4. Time, is never time at all (que cantaban los Smashing)
Por eso, yo, personalmente, a los que más envidio es a los que tienen tiempo. A los que se pueden permitir el lujo de tener un rato para leer, para no hacer nada, para tumbarse y contemplar el techo sin que el reloj los ahogue. Envidio a los que se cuidan o comen sano, porque tienen la fuerza de voluntad o el lujo de poder elegir sin prisas, comprar al día o hasta cocinar.
Pero también me planteo que si yo no lo hago, no es porque sea desorganizado o no quiera, si no porque mi mente, a una hora del día, y aunque siga trabajando, ya no piensa con la lucidez que debería. Cosa que también va ligada a discusiones sin sentido, a pérdidas brutales de energía o a una pérdida de calidad de vida.
No os voy a engañar, desde esa apatía, siento unos tremendos celos de los que decidieron bien en su momento y ahora saben, por ejemplo, cuánto dura, exactamente, su fin de semana. A los que pueden tomarse un lunes con calma o hacer de un miércoles una jornada de descanso sin remordimientos. A los que participan en la vida escolar de sus hijos y llegan a las reuniones, o se permiten el lujo de aburrirse en el parque. A las que planifican más allá del hoy sin miedo a que todo se desmorone mañana. A los que no tienen que retrotraerse al siglo pasado para darle al botón de pausa. Y, a los que estando como yo, saben asumir sin rechistar que este mundo es un continuo frenesí, compensando con un viaje, un coche grande o una comilona, lo que por otro lado: no tienen.
5. Los nuevos vicios de la sociedad moderna
Pero, seguramente, lo que más me jode de esta realidad en la que me he metido, es el tiempo que paso respondiendo a preguntas absurdas de gente que ni conozco. Las horas que paso justificando cada decisión que tomo, el que le quito a las horas de sueño, o a la siesta que no me da tiempo a echarme. Todo ese contacto directo actual que exige un cerebro activo como el mío, me conduce a acabar relamiéndome por las cosas que me gustaría estar haciendo, o el rato que mi padre sí tenía y yo ya no puedo dedicarle a los que se fueron, mientras yo estaba dentro de esta dinámica sin sosiego… pensando constantemente ¿para qué?
6. Conclusiones a medias…
Objetivamente, ni soy millonario, ni tengo posesiones, ni puedo darme un lujo, ni puedo pararme a definir lo que es la felicidad, o valorar las cosas buenas que sí que tengo… si fuera egoísta, o realista, hasta admitiría que no me gusta la soledad de llegar a casa y no encontrar refugio.

Bloque de datos ▸
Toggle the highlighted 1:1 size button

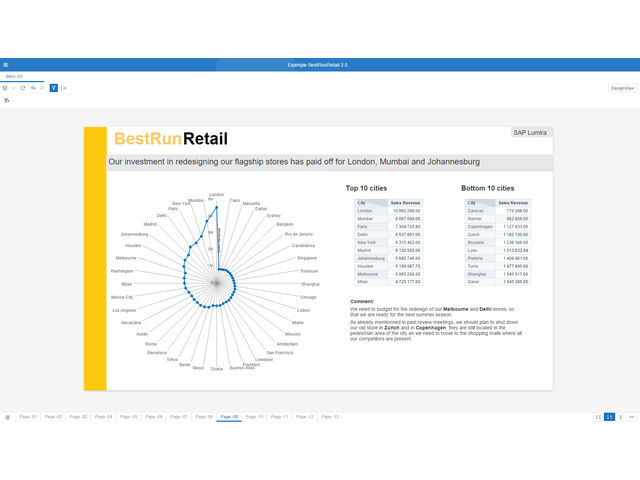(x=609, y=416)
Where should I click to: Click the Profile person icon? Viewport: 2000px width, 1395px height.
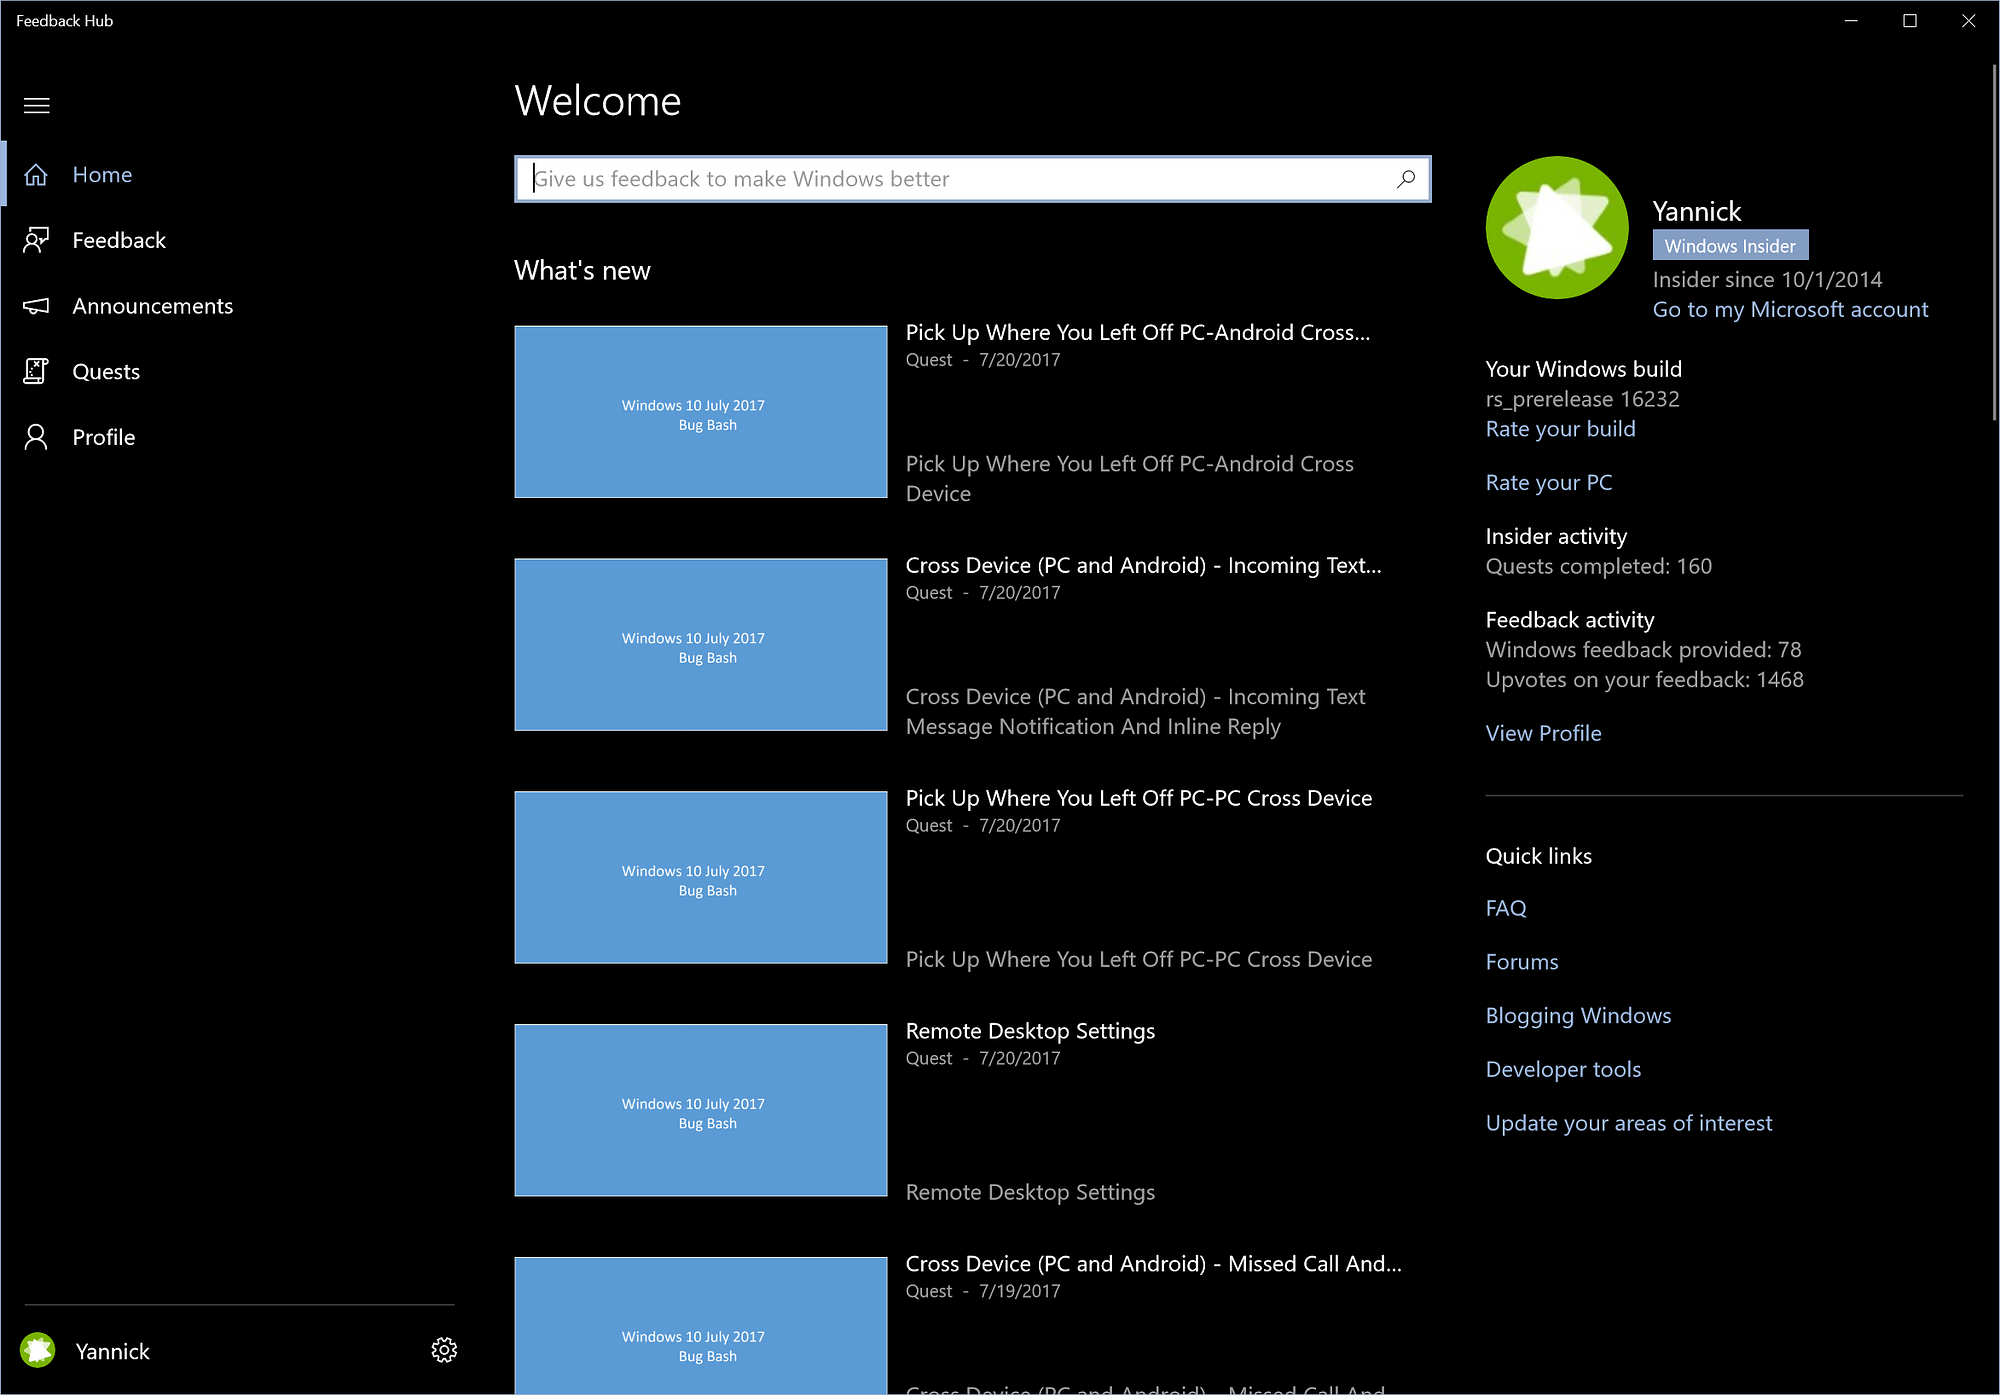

Instrucciones y requisitos ▸ Prosigue el extracto sobre la falta de tiempo a partir de su última oración.

Resultado ▸
Incluso siendo más egoísta aún, puedo hacer una genuflexión ante quien no tiene que explicarse ni rendir cuentas de cada movimiento. A quien simplemente existe en su espacio, sin presión, sin escrutinio, sin culpa, sin ser consciente de que los años pasan e igual que el aceite o la gasolina doblan su precio, tú eres más pobre económica y filosóficamente.
Cada uno tiene su vida, sus límites, sus herramientas, su fuerza mental y su manera de afrontarlo. No todos tenemos las mismas cartas, ni las mismas oportunidades, ni las mismas circunstancias. Y sin embargo, nos medimos con la misma vara, con expectativas universales, con comparaciones que no hacen más que alimentar la frustración, mientras la política arregla el problema de unos cargando sobre otros el vacío que deja esa supuesta solución.
7. La dignidad
Yo sólo busco dignidad. Que esa conciliación sea efectiva. Saberme libre, al menos, un rato de vez en cuando. No tener miedo a quedarme sin nada mañana, o a tener una caries o a que se me rompa no sé que hostias del coche, o de la bici y me quede cojo porque no puedo arreglarlo.
Ejercer nuestro derecho a quejarnos por lo que no tenemos es eso, un derecho. Pero quizá, si comenzáramos por valorar lo que realmente tenemos, el enfado o la frustración perdería fuerza. Quizá así le restaríamos valor a lo que nunca conseguiremos. Y, en ese reconocimiento, tal vez hallaríamos una solución sencilla y menos frustrante. O al menos, un respiro.
Yo valorar lo valoro. Y justamente por eso, sé que es insuficiente, porque a este paso es posible que no llegue ni a jubilarme. Y sé, a ciencia cierta, que lo que lloren por mi, luego, no va a compensarme todo esto.
La explosión – ¡boom!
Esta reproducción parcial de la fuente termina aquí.